Chongdo encourages its students to explore a variety of life-saving skills that extend well beyond hand-to-hand combat.

Advanced Training

Students can usually figure out the strategies and tactics to surprise empty-hand and weapon situations, and can quickly adapt to other categories with a little prompting and help. These advanced modules, however, can be life-saving: and the more the student remembers when placed into a situation without warning, the better than student will survive. Advanced Training is not necessarily harder than other training, but requires constant refreshing and review. If a student is given five minutes to make a foot-high fire using items found within 100 meters, can he? If asked to rappel down a cliff wall with no review time beforehand, what were the critical things to remember? Chongdo’s advanced training modules take the skills learned in other modules and twist them into common but difficult situations.

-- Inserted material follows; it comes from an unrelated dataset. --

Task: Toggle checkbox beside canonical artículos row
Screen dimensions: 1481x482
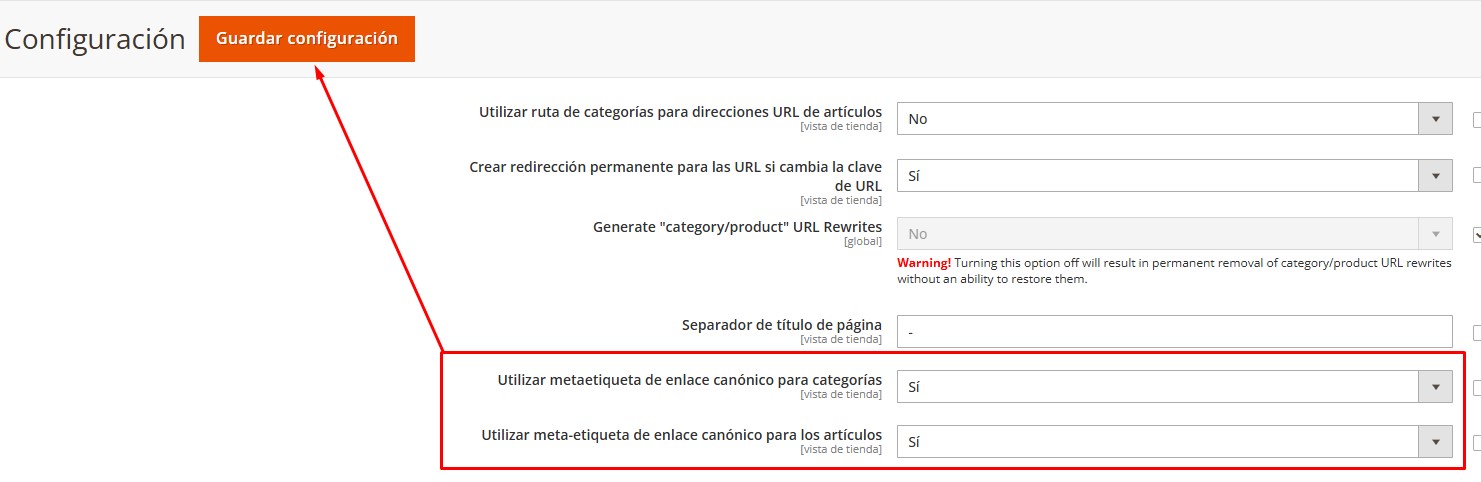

Advanced Training Modules Description
Agility and Balance Students learn basic agility skills and control of their balance on multiple axes. The result is a student faster to escape from danger, and more comfortable in precarious situations. Obstacle course-type training is used to put these skills to use.
Posture On a basic level, a student who slouches or shuffles along is less likely to respond to an immediate threat. On a more practical level, solid posture and physical positioning provides a “force presence” to potential threats to stay away. Students will cover not only the rationale to good posture while standing, sitting, or walking, but also where to sit in a busy area, how to move through a crowd quickly, and use body language to help de-escalate a situation.
Rope Techniques Students learn the basics of rope work, including knot tying, the use and application of various types of ropes, rapelling, belaying, care and storage of ropes, and survival lashing and tying.
Climbing Techniques There are numerous things to climb! Our students are taught the fundamentals of rock climbing (including scaling, bouldering, traversing, anchoring, and more), as well as more common scenarios such as climbing trees, fences, walls, ropes, and even ladders (including one-handed climbs and more).
Firecraft The ability to properly build, burn, and control a fire is a serious life-saving skill. Students learn how to build different types of fires, ranging from common tools and techniques to primitive skills. In addition, students learn to get fires going under severe weather conditions for purposes of warmth or signalling.
Tracking Tracking is an under-rated outdoor skill that provides a great deal of entertainment as well as life-saving value. Students will learn to find tracks, interpret them, and follow along the trail. Finding supporting clues along way, tracking is one of the better ways to learn about people, animals, and nature.
Survival A survival situation can begin at any moment, and the more one knows, the greater the chance of escape. Students will learn how to assess a situation, prioritize their needs, and get to work. In addition to the basics of sheltering, foraging, water sourcing, and signalling, students will be taught how rules change when supplies are missing or damaged, or if the student is injured. While no survival training program can prepare a student for every situation, often even the smallest bit of experience changes the odds in his or her favor. Also covered are common but pervasive myths about survival techniques and equipment.
Navigation Students are expected to know the basics of navigation, including orientation, way-finding, and map-reading. Methods include compass-based systems, map creation and interpretation, dead reckoning, and modern global positioning tools. Students will also learn non-land navigation.
Environmental Operations The above modules are intended to provide a best-case toolkit of skills. However, that’s rarely possible. Students will learn how the rules change in a wide variety of environments that include night, forests, jungles, mountains, open water, swamps, rivers, deserts, cold weather areas, shorelines, and more. For example, a basic survival technique in one region may kill you in cold weather; driving through a sandy desert can change the vehicle’s handling dramatically; high altitudes can produce subtle but lethal illness. For each environment, students learn to identify its different categories, and how basic skills are changed, for better or worse.